New York is not known as an active recruiting ground for high-level football players, with most of the shining stars in the country coming from the Sun Belt. The last five-star recruit from New York used to be Thomas Holley, a Brooklyn-native that was recruited to the University of Florida in 2014. That changed with Long Island’s own Jeremy Ruckert in 2018.
“I remember going out at halftime during [New York] Jets games with my little brother and we would just play out in the street with my Dad,” said Ruckert. “We would have a catch and think of different games. That’s the earliest memory I have [with football].”
Ruckert grew up and went to school in Lindenhurst. Since he was little, he had a love for the gridiron sport. In middle school, he and his friends played in the little leagues. Then came his chance to shine at Lindenhurst High School for the Bulldogs.
“It was awesome because I played there and my dad played there when he was younger,” said Ruckert. “A lot of my coaches there were actually on some of his teams when he was in high school so it was pretty cool playing for my home town and having them rallying behind us.”
Ruckert was a hybrid player for the Bulldogs, but he was mainly a wide receiver while taking on roles in the running game and on defense. He compiled 2,460 receiving yards and 27 touchdowns in three seasons on the team. He was key in Lindenhurst’s first ever Long Island championship, beating Oceanside 40-23 in 2017.

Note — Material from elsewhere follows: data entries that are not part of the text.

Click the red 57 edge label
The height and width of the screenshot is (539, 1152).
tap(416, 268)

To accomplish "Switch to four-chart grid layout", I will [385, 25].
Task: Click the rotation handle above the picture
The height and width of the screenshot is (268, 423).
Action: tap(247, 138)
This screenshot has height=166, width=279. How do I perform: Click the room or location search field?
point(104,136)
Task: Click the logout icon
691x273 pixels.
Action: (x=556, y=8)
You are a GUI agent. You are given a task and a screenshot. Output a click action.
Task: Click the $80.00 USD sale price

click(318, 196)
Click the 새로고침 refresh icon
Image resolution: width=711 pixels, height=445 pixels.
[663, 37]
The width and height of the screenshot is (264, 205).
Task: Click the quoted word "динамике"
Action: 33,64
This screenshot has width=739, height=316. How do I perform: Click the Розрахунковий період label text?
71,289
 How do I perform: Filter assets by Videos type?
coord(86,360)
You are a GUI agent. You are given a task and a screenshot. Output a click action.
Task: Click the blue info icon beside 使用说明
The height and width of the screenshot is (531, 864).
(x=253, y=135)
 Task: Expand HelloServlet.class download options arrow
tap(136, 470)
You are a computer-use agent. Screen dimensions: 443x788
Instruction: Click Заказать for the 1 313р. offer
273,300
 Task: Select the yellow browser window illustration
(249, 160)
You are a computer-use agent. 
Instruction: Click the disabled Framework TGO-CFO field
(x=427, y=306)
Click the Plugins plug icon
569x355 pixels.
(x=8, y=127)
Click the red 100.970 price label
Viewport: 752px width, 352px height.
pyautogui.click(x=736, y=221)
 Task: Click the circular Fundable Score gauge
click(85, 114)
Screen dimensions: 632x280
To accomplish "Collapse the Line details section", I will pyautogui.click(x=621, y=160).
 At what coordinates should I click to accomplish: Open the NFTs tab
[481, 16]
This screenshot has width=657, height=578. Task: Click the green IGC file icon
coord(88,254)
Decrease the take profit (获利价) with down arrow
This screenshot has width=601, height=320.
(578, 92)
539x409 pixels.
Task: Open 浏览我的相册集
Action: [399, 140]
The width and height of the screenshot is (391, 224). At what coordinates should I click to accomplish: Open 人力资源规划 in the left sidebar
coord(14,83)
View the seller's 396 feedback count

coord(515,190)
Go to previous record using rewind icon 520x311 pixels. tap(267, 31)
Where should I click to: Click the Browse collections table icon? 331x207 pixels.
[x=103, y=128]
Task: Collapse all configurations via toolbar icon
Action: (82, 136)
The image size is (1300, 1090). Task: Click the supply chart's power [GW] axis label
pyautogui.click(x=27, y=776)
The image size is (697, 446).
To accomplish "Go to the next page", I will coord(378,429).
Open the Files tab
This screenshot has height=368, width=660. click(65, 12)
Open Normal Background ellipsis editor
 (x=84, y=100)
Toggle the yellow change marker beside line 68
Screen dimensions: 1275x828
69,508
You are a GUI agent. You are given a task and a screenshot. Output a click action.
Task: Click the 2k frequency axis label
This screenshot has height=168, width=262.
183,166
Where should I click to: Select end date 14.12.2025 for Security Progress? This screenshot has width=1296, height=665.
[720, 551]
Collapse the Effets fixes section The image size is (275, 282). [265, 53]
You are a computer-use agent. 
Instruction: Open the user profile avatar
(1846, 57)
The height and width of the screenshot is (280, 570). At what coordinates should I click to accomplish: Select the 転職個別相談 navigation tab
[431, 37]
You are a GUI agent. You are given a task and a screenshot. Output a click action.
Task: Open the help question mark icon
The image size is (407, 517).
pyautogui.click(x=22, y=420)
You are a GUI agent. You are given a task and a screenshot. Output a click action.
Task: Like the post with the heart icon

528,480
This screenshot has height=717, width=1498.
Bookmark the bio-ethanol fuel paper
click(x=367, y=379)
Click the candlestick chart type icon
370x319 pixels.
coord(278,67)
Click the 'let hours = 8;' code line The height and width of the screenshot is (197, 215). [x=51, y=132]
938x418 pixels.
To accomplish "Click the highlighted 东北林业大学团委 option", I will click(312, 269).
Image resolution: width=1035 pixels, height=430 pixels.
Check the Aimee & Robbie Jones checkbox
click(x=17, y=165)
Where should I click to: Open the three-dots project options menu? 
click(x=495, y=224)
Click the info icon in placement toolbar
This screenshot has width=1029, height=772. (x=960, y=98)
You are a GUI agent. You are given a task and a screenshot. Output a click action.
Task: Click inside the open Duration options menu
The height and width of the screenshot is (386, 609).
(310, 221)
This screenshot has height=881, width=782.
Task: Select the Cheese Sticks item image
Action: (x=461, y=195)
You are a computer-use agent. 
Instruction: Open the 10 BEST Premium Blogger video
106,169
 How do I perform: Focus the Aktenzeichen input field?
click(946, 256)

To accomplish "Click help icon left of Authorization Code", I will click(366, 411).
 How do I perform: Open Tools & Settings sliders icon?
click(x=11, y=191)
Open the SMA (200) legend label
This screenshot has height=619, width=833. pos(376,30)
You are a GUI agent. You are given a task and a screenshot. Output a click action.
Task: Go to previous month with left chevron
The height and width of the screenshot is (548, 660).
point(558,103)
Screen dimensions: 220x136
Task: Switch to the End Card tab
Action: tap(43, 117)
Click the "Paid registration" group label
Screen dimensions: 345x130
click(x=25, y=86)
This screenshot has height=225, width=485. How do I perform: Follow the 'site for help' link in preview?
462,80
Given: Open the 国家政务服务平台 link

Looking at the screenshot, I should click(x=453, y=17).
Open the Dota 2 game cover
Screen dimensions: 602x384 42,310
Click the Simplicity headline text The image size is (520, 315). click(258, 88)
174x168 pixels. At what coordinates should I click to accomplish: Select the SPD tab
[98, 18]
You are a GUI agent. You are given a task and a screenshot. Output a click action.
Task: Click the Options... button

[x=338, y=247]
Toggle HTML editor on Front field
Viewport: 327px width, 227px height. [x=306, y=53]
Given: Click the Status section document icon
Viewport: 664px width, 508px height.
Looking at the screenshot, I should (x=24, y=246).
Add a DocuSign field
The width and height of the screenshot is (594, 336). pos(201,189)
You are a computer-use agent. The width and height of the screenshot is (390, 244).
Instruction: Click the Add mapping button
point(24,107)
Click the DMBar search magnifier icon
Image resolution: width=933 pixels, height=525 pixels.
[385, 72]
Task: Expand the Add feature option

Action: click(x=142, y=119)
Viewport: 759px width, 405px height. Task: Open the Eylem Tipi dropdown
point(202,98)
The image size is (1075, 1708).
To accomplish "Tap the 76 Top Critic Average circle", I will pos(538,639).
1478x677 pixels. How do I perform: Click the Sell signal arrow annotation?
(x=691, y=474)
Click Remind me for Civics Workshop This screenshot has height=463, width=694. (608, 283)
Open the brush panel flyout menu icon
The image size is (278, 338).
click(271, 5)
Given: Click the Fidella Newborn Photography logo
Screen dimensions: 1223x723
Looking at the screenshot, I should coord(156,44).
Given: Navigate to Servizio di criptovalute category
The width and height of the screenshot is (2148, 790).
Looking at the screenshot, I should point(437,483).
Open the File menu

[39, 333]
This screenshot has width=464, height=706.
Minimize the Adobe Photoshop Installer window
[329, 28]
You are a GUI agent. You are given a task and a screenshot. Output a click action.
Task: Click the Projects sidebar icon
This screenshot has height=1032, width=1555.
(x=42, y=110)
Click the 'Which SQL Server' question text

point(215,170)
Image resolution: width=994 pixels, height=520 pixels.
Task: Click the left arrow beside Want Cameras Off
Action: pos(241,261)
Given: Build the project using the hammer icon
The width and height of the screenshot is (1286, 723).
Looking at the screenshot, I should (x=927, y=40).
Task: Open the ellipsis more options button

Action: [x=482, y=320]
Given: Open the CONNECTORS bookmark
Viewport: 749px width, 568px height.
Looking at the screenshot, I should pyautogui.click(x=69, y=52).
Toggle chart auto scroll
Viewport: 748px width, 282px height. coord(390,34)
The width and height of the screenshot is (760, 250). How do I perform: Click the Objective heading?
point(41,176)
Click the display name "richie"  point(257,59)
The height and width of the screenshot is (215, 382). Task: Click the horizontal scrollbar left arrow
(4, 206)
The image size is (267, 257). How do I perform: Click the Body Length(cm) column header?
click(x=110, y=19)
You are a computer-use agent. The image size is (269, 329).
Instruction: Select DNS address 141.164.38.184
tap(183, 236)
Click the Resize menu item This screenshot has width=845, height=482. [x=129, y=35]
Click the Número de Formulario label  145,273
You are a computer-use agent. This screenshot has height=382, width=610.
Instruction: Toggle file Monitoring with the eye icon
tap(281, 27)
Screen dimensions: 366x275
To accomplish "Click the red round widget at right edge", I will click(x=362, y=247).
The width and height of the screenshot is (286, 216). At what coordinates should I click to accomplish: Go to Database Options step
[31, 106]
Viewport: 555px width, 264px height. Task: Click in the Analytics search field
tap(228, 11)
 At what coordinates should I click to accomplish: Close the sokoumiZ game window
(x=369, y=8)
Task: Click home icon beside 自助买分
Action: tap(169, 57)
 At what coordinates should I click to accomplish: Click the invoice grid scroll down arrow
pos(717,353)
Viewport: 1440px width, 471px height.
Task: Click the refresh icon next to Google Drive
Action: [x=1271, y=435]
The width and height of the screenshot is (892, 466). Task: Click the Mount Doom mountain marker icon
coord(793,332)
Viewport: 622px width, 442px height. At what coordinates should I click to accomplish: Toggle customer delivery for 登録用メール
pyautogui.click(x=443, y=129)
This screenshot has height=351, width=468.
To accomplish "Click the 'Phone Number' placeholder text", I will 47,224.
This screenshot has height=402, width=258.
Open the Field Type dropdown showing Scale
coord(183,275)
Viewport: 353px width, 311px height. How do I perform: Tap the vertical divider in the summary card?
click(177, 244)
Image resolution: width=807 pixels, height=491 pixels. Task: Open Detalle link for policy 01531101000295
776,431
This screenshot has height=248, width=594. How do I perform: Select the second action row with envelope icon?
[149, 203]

The star athlete played various other sports as well. He played on the varsity baseball and basketball teams, as well as soccer until his sophomore year. However, his heart was in football and he knew he wanted to pursue it beyond Lindenhurst.
“I knew it was going to be something I wanted to continue with and practice at,” said Ruckert. “I just had a love for it. I love practicing it and getting better. It just worked for me.”
In the final few years of his high school career, Ruckert began to get noticed on a more national stage. Scouts began coming to his games and were looking to bring him to their school once he was done at Lindenhurst. It’s not something that often happens in the area, where an athlete is getting noticed immediately, rather than having to reach out to colleges with game tape.
“After my sophomore year in high school, a bunch of colleges started reaching out,” said Ruckert. “Once a couple of big time schools started reaching out, a bunch of other schools started piling in. It was a good experience.”
Many recruiting firms initially had Ruckert tabbed as a four-star recruit, which surprised Ruckert at first. But after he decided to dedicate time to improving on that, he ended up having his best season senior year, where he not only had the most receiving touchdowns in his career (13), but also had 13 sacks for the defense. That gave him a five-star rating, which brought the likes of University of Notre Dame, University of Alabama, and University of Wisconsin into the mix of those recruiting him. Ruckert decided to attend another major school that was trying to get him on their team: The Ohio State University. He joined the team in June.
“They’re obsessed with winning, the challenge of getting out on the field, and playing with the best of the best,” said Ruckert. “It’s been a awesome experience going against some of the best defensive linemen in the country every day in practice. Working with the older guys that have all this experience and learning from all them, as well as the coaches with 30-plus years of experience, is helping me become a complete football player.”
Ruckert was recruited as a tight end, which gets him more involved in the blocking game for Ohio State. The team has not redshirted him, either, which means that he is available to play during the year. While most of the work he’s done has been on special teams, he got a chance to play on the offense during a blowout victory over Oregon State University at the start of the season.
“It was really awesome. I got my first catch,” said Ruckert. “Seeing my whole family there and seeing 110,000 people watching and cheering you on and playing alongside the best was a great experience.”
The 18-year old is just getting started in his career, and while being away from home is difficult, he will always be grateful for what the family and friends back home on Long Island have done for him.
“There’s definitely a giant sense of pride of where I’m coming from,” said Ruckert. “I love my town, I love where I’m from. I miss it a lot. Just knowing that they have my back, especially knowing that people from the area don’t usually make it this far, they give me a great sense of support. I think about them all the time.”